Role of nitric oxide in Ca2+ sensitivity of the slowly activating delayed rectifier K+ current in cardiac myocytes.

Sarcolemmal Ca2+ entry is a vital step for contraction of cardiomyocytes, but Ca2+ overload is harmful and may trigger arrhythmias and/or apoptosis. To maintain the amount of Ca2+ entry within an appropriate range, cardiomyocytes have feedback systems that tightly regulate ion channel activities in response to the changes in intracellular Ca2+ concentration ([Ca2+]i), thereby regulating Ca2+ entry.

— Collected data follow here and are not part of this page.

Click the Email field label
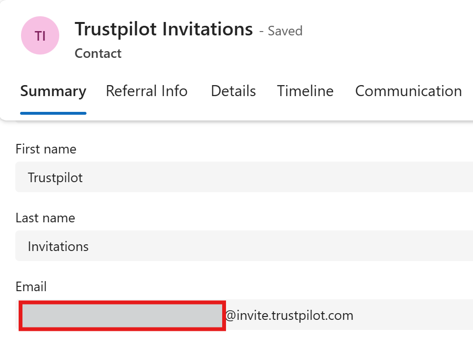This screenshot has height=349, width=473. point(31,287)
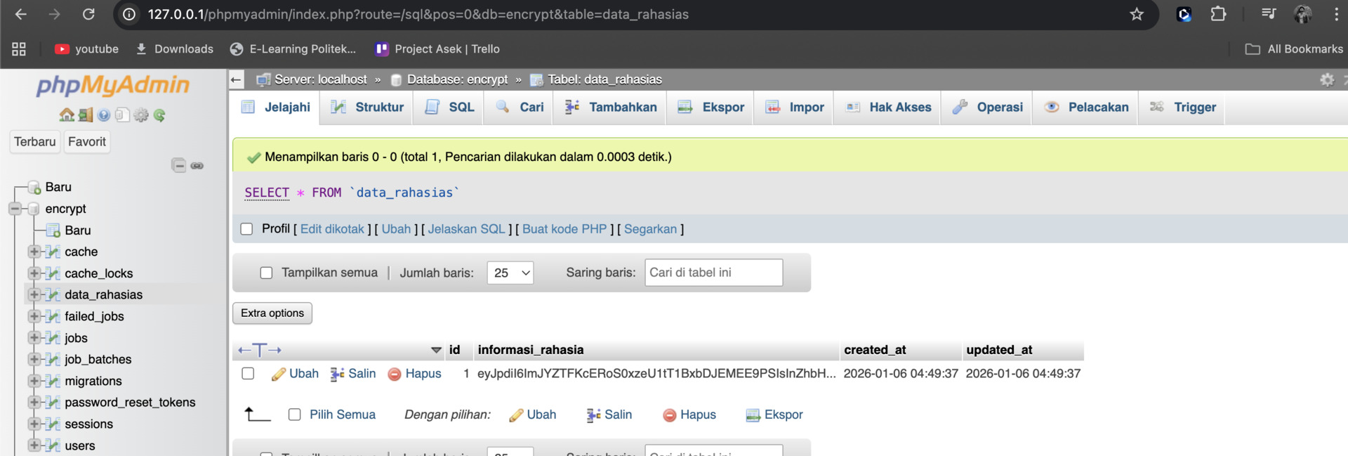Open the Jumlah baris dropdown

pos(510,273)
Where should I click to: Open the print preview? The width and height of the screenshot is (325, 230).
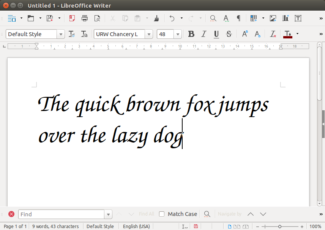point(97,18)
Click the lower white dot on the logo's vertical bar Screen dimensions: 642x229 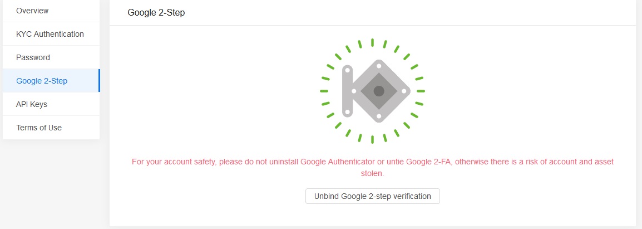[x=347, y=112]
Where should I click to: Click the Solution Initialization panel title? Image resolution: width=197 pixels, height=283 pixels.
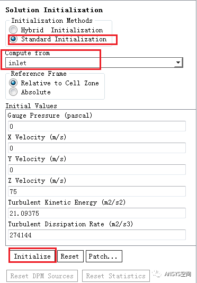54,10
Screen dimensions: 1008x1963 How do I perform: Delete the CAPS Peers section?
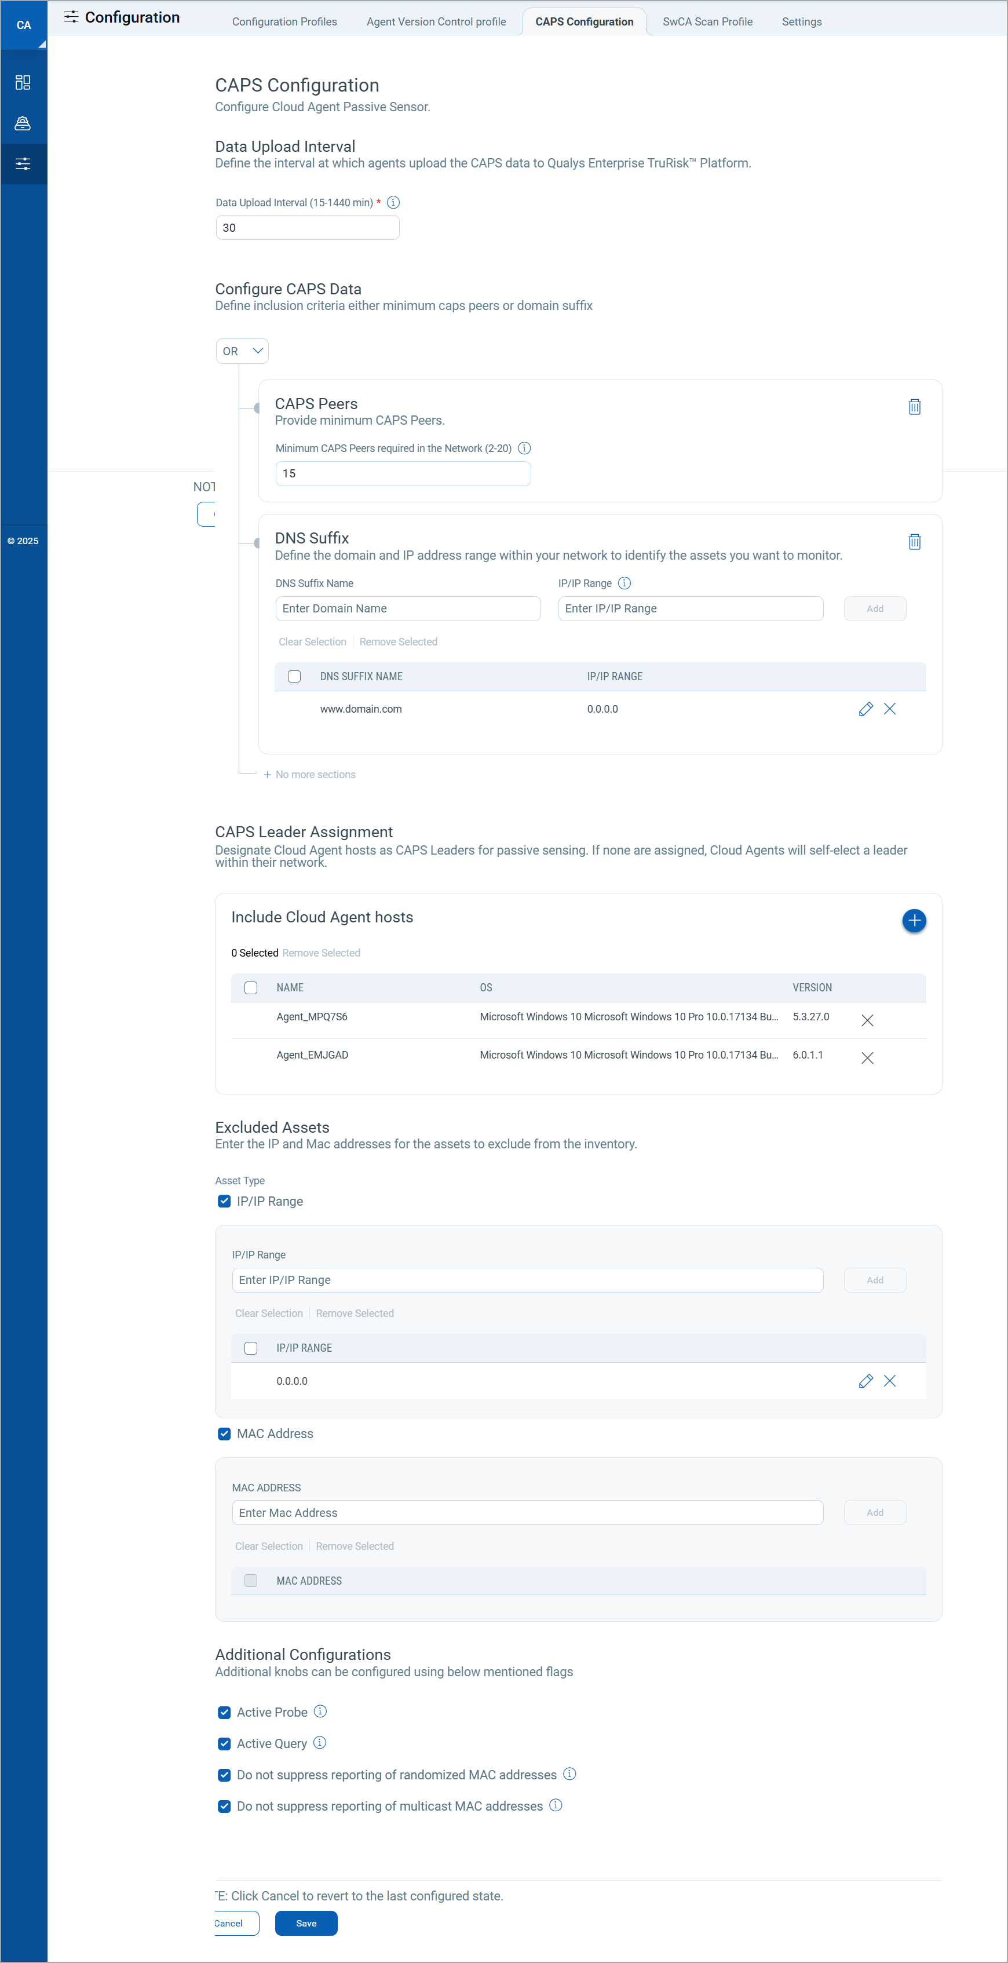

In guinea pig ventricular myocytes, Ca2+ ionophore, A23187, induced suppression of the L-type Ca2+ currents (I(Ca,L)) and enhancement of the slowly activating delayed rectifier K(+) currents (I(Ks)). At a low stimulation rate, I(Ca,L) suppression and I(Ks) enhancement contributed to the A23187-induced APD shortening with a similar magnitude, whereas at a high stimulation rate, I(Ks) enhancement dominantly contributed to APD shortening. I(Ks) enhancement induced by A23187 was attributable to actions of nitric oxide (NO), because they were inhibited by an inhibitor of NO synthase (NOS) and by a NO scavenger. A23187-induced alterations of APD and I(Ks) were strongly suppressed by a NOS3 inhibitor, but barely affected by a NOS1 inhibitor, suggesting that NOS3 was responsible for NO release in this phenomenon. Inhibition of calmodulin (CaM), but not Akt, blocked the enhancement of I(Ks) by A23187. Thus, CaM-dependent NOS3 activation confers the selective Ca2+-sensitivity on I(Ks). Ca2+-induced I(Ks) enhancement and resultant APD shortening potentially act as a physiological regulatory mechanism of Ca2+ recycling, because they were observed at a physiological range of [Ca2+]i in cardiac myocytes and are induced by physiologically relevant Ca2+ loading, such as digitalis application and rise in extracellular Ca2+ concentration.